*** Data for the task ***
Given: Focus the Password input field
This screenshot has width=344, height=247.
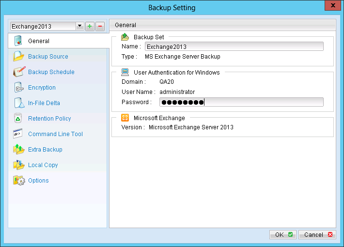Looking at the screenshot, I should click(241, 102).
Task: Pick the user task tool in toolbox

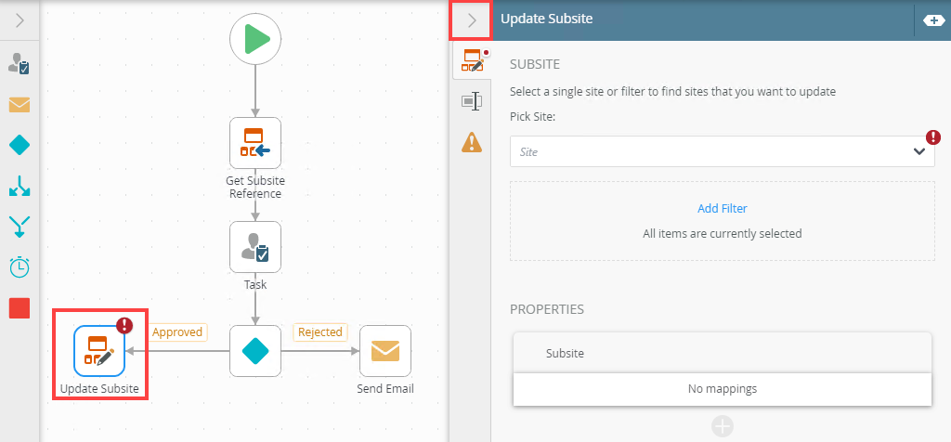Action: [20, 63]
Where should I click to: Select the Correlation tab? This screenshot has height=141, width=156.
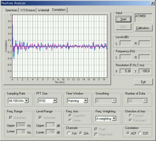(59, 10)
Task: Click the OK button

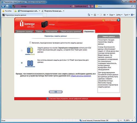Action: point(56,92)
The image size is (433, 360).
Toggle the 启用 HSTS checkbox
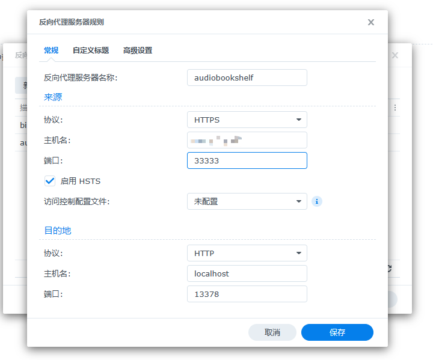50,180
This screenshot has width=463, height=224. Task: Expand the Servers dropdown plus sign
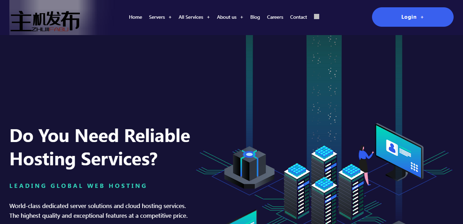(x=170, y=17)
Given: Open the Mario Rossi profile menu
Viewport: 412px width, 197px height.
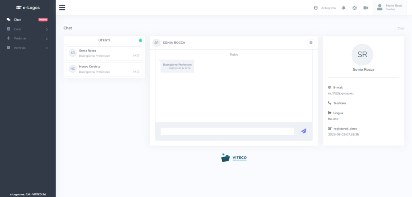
***
Working from the material above, transcribe it exactly while omitting pictures.

## Reply to the exercise
Given: Focus the Password input field
This screenshot has width=344, height=247.
Looking at the screenshot, I should click(241, 102).
Task: Pick the user task tool in toolbox

Action: [20, 63]
Where should I click to: Select the Correlation tab? This screenshot has height=141, width=156.
(59, 10)
Task: Click the OK button

Action: point(56,92)
The image size is (433, 360).
Toggle the 启用 HSTS checkbox
50,180
This screenshot has width=463, height=224. Task: Expand the Servers dropdown plus sign
(x=170, y=17)
Given: Open the Mario Rossi profile menu
Viewport: 412px width, 197px height.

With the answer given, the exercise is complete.